E3 07: Everyday Shooter Preview

"I just wanted to go back to my roots and make a really fun, simple game," said Queasy Games' one-man development team, Jonathan Mak. After Mak's synesthetic musical masterpiece Everyday Shooter won the Independent Games Festival awards for Design Innovation and Excellence in Audio, Sony swooped in to publish the indie developer's title as a downloadable game on the PlayStation Network. I sat down with Mak at Sony's E3 digs for a hands on with the avant-garde art shooter.

Inspired by the musical interlacement in games like Rez and Lumines from Tetsuya Mizuguchi as well as PARSEC47 from Kenta Cho, Everyday Shooter adds a freightload of flair to the now commonplace dual-joystick shooter formula. The combination of stunningly stylized visuals and musical melodies based on in-game performance brought me to a trance-like state of audio-visual euphoria.

Everyday Shooter is organized like a music album, with each of the eight stages featuring a different guitar-only riff-heavy background track, all composed by Mak. A bar at the bottom of the screen shows the player's progression in any given level, so stages have discrete beginnings and endings based on the length of the tracks. Shooting different baddies produces different sounds, integrating players into the musical experience of each stage, and collecting the dots left behind by fallen foes provides players with their only source of points.

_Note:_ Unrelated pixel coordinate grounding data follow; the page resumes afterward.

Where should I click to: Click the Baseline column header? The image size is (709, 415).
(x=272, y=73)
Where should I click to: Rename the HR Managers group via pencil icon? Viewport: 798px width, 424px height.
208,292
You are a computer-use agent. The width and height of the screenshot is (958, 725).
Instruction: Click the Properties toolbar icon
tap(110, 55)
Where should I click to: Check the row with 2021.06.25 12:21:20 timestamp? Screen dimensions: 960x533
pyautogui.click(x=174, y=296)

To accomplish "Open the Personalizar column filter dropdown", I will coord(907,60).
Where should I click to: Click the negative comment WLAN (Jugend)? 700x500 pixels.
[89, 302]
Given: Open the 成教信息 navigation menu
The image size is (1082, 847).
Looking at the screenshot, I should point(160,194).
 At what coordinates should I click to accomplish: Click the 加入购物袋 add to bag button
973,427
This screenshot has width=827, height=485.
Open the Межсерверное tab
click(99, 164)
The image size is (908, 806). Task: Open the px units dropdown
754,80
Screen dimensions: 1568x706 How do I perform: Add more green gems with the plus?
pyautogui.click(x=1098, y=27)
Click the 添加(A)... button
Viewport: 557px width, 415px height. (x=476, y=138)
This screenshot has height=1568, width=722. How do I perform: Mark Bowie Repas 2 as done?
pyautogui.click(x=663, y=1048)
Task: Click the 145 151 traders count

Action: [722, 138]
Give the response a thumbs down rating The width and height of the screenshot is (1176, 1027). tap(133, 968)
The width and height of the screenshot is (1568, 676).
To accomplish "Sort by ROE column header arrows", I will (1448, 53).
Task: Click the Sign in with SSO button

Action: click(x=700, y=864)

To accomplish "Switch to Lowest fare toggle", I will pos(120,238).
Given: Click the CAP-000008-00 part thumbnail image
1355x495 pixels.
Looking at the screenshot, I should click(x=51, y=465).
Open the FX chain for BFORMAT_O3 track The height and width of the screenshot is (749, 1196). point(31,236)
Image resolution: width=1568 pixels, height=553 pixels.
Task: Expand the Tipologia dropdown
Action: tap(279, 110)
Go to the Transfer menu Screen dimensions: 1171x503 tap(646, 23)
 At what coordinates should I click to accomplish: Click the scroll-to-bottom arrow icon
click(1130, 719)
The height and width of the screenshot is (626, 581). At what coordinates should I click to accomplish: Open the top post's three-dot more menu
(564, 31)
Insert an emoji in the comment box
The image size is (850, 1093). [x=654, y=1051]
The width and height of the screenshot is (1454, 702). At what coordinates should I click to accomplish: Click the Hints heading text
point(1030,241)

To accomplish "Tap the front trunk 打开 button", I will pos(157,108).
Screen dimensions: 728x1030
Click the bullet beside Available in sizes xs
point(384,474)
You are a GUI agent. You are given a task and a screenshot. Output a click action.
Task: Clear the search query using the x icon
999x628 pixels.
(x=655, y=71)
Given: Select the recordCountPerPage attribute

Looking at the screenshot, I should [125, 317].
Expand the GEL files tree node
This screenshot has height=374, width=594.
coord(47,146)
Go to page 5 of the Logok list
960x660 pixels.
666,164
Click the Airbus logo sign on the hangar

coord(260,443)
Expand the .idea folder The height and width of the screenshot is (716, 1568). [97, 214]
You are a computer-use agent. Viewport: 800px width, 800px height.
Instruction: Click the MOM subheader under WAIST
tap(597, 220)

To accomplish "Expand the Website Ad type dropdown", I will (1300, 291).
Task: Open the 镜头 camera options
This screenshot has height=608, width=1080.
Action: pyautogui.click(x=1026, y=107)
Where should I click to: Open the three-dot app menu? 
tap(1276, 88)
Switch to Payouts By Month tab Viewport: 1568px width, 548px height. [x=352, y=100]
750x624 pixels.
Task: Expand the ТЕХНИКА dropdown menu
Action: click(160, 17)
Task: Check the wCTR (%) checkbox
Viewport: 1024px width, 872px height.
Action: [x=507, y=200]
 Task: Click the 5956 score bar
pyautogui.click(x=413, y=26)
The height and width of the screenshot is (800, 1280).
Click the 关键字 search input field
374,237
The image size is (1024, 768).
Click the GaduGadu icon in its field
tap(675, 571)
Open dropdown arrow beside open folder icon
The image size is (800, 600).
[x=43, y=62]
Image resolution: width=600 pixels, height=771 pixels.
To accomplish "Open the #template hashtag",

Though I only played two of the levels, each had entirely distinct enemies and equally unique aesthetics. The gameplay is similar to Mizuguchi's Every Extend Extra in that chain reactions are the key to high scores, but the way you achieve said reactions changes in every level. The first level had a disco ball-like background which pulsed to the rhythm of Mak's guitar as I fired on enemies of various geometry. Some foes had life bars, which appeared once I opened fire on them. Destroying certain enemies created flashing pulses that started a chain of pleasing riffage and destruction, nearly clearing the screen in some cases, with just dots left behind for me to collect. A second level featured a large, blinking eye-like creature in the middle of the level, with smaller eyeball shaped enemies surrounding it.

Even more amazing is that Mak hand-coded the entire game with C++ without the aid of any tools or other developers--though you don't need to know this to appreciate the game's beautiful simplicity, which gamers will see for themselves later this summer when Everyday Shooter becomes available for download on the PlayStation Network.